Within its top 10 markets, Singapore’s key exports to Hong Kong, Taiwan and China grew in March.

However, exports to Indonesia, the euro zone, the United States and Thailand declined.

Exports to Hong Kong expanded by 99.4 per cent due to semiconductor shipments, which soared 176 per cent, and non-monetary gold.

Singapore’s export growth to Taiwan was also driven by chips and specialised machinery.

Exports to China rose on the back of speciality chemicals, specialised machinery and semiconductors.

Conversely, exports to the US continued to shrink, by 2.7 per cent in March, although this was a smaller rate of decline than the 44.8 per cent fall in February.

DBS’ Mr Chua said analysts are still monitoring the risks to trade, as even the global AI and electronics cycle is not fully insulated from disruptions related to the Middle East conflict.

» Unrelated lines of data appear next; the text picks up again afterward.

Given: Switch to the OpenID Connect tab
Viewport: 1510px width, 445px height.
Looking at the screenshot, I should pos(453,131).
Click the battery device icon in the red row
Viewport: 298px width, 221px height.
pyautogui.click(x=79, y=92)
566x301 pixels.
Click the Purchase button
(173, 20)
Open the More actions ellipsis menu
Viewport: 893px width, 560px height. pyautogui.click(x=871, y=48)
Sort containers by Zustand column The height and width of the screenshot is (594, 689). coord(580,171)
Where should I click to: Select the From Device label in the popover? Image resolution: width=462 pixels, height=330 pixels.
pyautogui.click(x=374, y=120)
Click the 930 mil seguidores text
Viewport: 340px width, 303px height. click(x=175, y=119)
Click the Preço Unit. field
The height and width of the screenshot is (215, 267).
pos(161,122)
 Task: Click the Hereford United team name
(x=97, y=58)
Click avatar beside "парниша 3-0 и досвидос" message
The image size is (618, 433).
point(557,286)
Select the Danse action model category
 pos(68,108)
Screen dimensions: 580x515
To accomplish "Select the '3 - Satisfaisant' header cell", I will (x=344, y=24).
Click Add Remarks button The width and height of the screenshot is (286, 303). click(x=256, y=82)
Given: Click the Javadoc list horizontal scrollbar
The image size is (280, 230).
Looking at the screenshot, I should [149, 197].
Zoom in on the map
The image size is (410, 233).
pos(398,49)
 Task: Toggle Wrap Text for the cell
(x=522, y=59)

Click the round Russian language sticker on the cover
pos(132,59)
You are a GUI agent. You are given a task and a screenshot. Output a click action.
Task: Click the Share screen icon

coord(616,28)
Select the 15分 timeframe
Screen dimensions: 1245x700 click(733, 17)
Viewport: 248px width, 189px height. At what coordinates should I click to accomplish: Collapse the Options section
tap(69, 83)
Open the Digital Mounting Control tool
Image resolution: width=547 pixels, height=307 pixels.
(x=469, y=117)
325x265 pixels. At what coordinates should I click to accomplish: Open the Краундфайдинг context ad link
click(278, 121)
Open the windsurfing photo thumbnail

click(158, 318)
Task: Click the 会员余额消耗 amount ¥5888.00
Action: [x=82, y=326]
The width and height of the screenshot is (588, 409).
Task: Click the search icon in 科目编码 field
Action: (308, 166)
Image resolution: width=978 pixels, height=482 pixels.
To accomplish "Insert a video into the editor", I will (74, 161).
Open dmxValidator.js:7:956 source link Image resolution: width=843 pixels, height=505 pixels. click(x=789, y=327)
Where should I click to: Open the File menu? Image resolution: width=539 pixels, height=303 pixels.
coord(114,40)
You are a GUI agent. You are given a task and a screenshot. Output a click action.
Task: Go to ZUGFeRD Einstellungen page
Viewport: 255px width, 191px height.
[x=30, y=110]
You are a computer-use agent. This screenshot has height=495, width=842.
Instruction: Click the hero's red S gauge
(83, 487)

“Early signs of rising input cost pressures and longer delivery lead times linked to the Middle East conflict have emerged,” he said.

“Even if the Strait of Hormuz reopens soon amid de-escalation, it will take time for shipments from the Middle East to normalise and return to pre-war levels, given lingering security concerns, weak confidence and damaged infrastructure in the Gulf.”

The Maybank economists said supply disruptions have so far been concentrated in the chemicals sector, but rising plastic prices could impact production costs for many other industries.

A helium shortage could also threaten the semiconductor industry. Iran has struck helium production facilities in Qatar, which supplies one-third of the global supply.

Non-electronics domestic exports will continue to face lingering and lagged effects from US tariffs, DBS’ Mr Chua said, adding that exports to the US are still on the decline.

Singapore in February raised its 2026 growth forecast for key exports to 2 per cent to 4 per cent in response to what it saw then as an improved global economic outlook, especially for AI-related demand.

OCBC’s Ms Ling said she is still retaining her full-year growth forecast for exports, which is similar to the official forecast, although she noted that second-half NODX may fall if global demand shrinks.

“The recent ceasefire and ongoing US-Iran negotiations have led to some recovery in risk sentiment and hopes that global energy prices will stabilise, if not normalise, in the coming periods, although some uncertainties remain,” she said.